Legislacyjnego blitzkriegu, który miał miejsce w przypadku Trybunału Konstytucyjnego, nie należy się spodziewać. Od czasu zawetowania poprzednich zmian przez prezydenta pisowski walec mocno się zaciął. Obecnie nie jest pewne nie tylko to, w jakim ostatecznym kształcie te zmiany zostaną przeprowadzone, ale czy w ogóle zostaną i kiedy do nich dojdzie.
Po „wstydliwych" lipcowych wetach obóz prawicy prowadzi rozmowy o reformach za zamkniętymi drzwiami. A zdawkowe oświadczenia o postępach i kompromisie między PiS i prezydentem pełne są niedomówień, a czasem sprzecznych informacji.
To sytuacja nie do przyjęcia z punktu widzenia transparentności działania władzy. Wokół zmian w prawie o sądach obudzono bowiem ogromne społeczne emocje, po czym debatę na jej temat utajniono. Dziś nie wiemy, ile w reformach jest radykalizmu PiS, a ile prezydenckiego umiarkowania. Bo śledzenie i analizowanie kolejnych pomysłów, choćby procedury wyboru członków KRS, ze względu na chwiejność i mnogość deklaracji pozbawione jest sensu.
Myślę, że zmiany nie powinny być jednak aż tak radykalne, jak te lipcowe. Tu stanowisko prezydenta jest jasne: wiązałoby się to z kolejnym wetem. Powtórka z planu wygaszenia kadencji członków KRS zaraz po uchwaleniu ustawy raczej nie przejdzie. Nie do zaakceptowania byłoby też całkowite pozbawienie opozycji realnego wpływu na obsadę składu Rady, podobnie jak powrót do pełnego resetu kadrowego w SN. Pomysł prezydenta obniżenia wieku stanu spoczynku do 65 lat jest kontrowersyjny, gdyż może oznaczać wymianę nawet 40 proc. kadry Sądu, jednak daleko mu do radykalizmu pierwszej wersji reformy. Umożliwia też dopływ do najważniejszego sądu świeżej krwi i nowego pokolenia prawników, co może ten pomysł usprawiedliwić.
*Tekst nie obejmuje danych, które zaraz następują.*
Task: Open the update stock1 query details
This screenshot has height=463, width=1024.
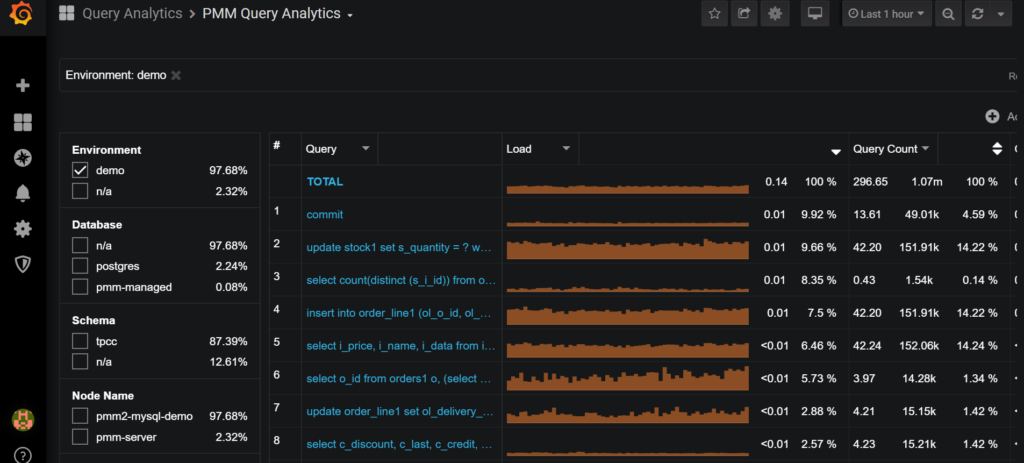Action: click(x=399, y=247)
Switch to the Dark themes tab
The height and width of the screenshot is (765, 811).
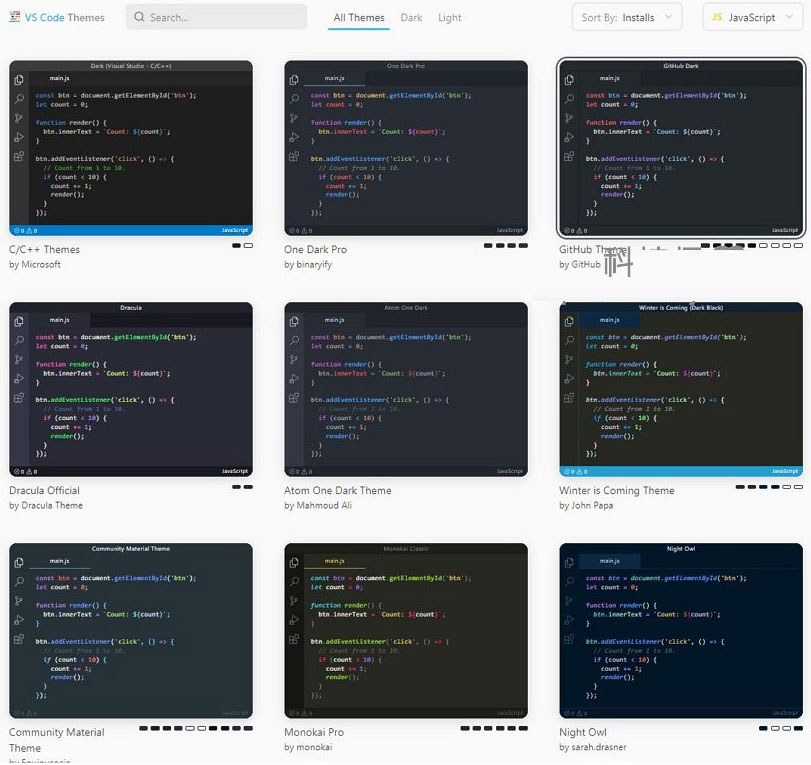coord(411,18)
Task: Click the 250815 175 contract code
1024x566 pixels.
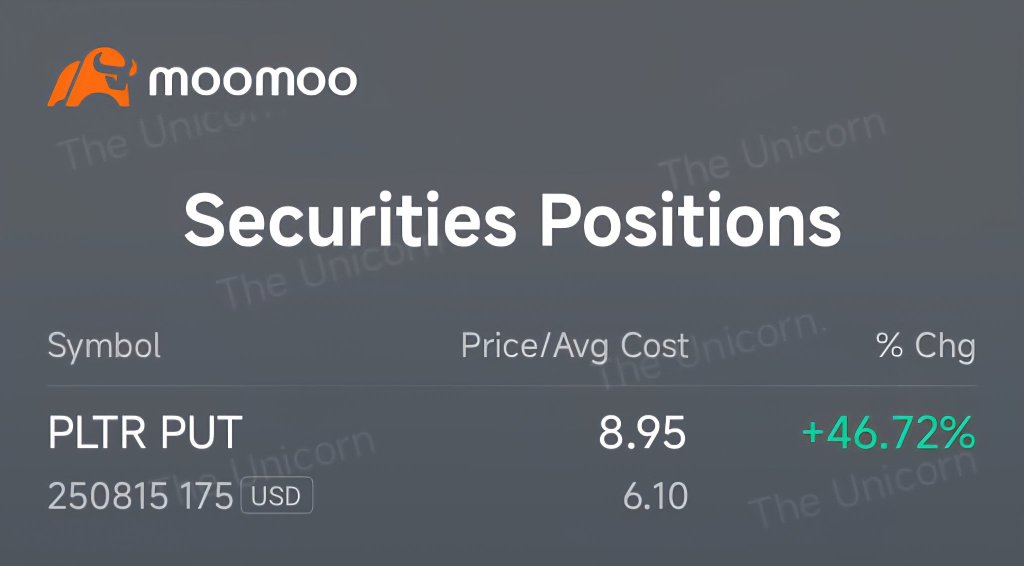Action: coord(140,496)
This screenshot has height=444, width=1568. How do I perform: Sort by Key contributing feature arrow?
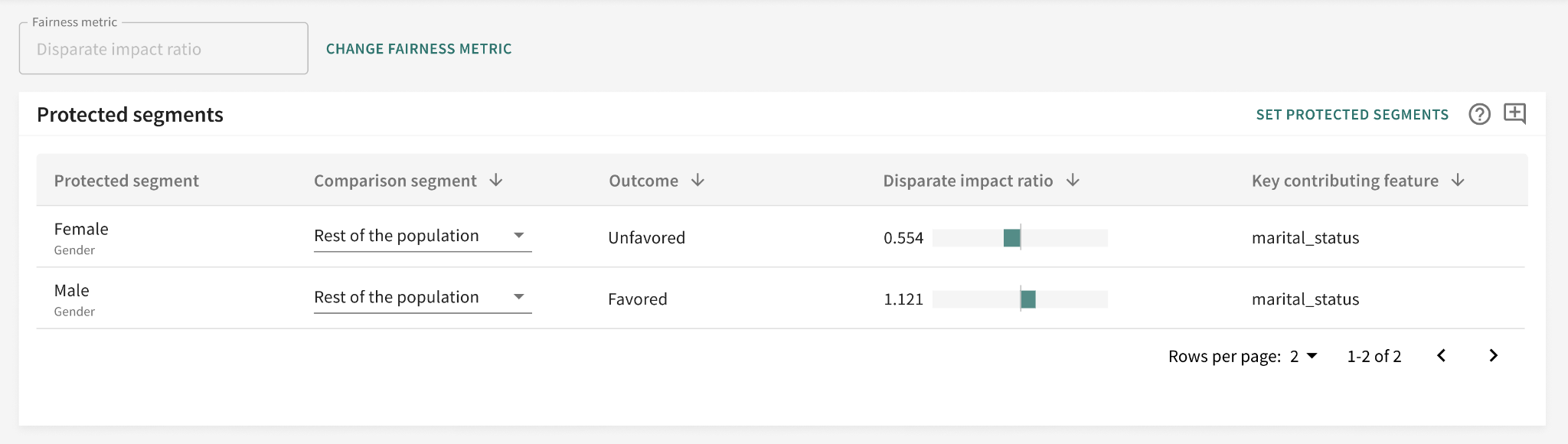click(1458, 180)
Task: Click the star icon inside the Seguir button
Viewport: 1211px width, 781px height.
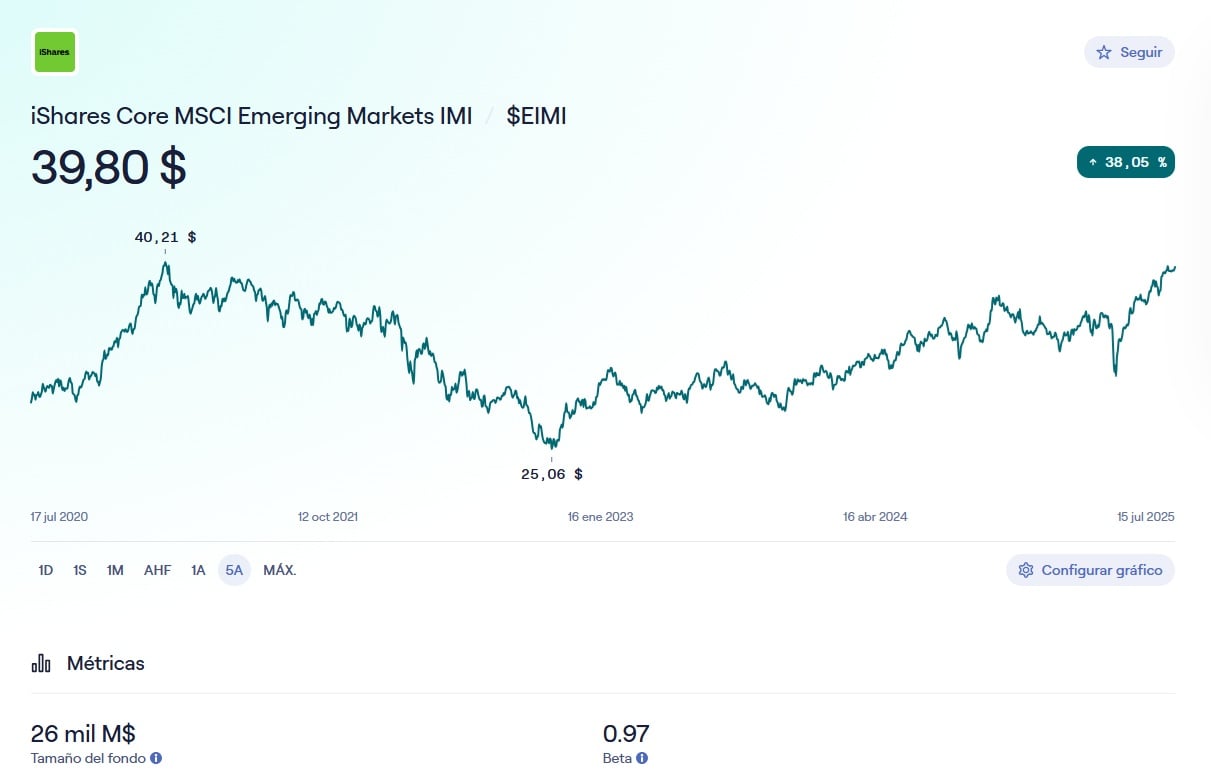Action: pyautogui.click(x=1103, y=52)
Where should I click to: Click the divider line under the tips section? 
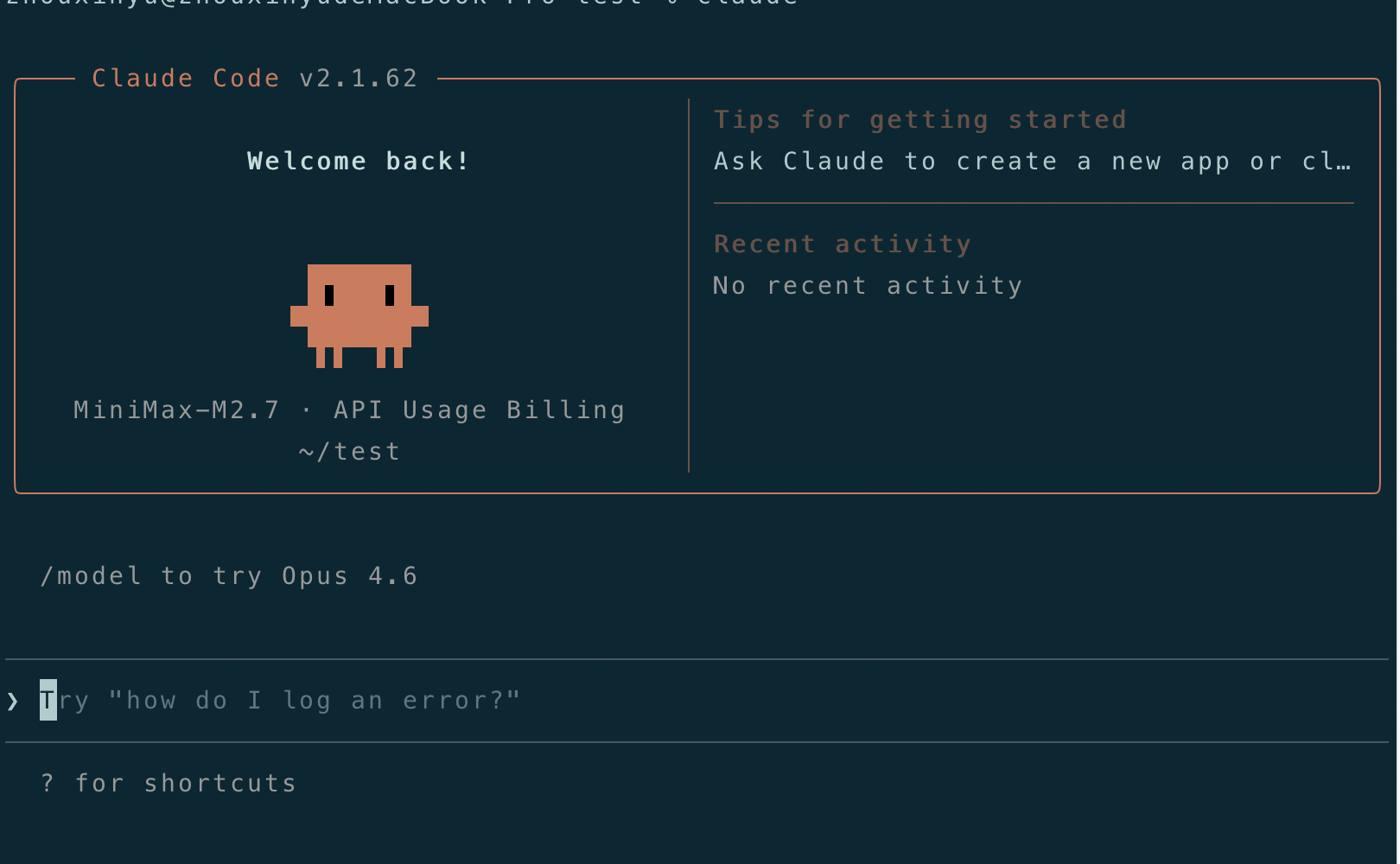(x=1034, y=203)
W dobrym kierunku idą natomiast pomysły zwiększenia kontroli społecznej nad sądownictwem, utworzenia izby dyscyplinarnej SN, wprowadzenia ławników, a także nowej instytucji skargi konstytucyjnej, która miałaby być wsparciem dla pokrzywdzonych przez wymiar sprawiedliwości. Godny uwagi jest też pomysł przedłożony prezydentowi przez prof. Małgorzatę Gersdorf, I prezes SN, powołania specjalnego rzecznika, który wnosiłby skargi kasacyjne w imieniu pokrzywdzonych. Byłoby to mniej karkołomne rozwiązanie niż skarga. Nie wiadomo jednak, czy sędziowskie rozwiązania w ogóle będą brane pod uwagę podczas prac legislacyjnych.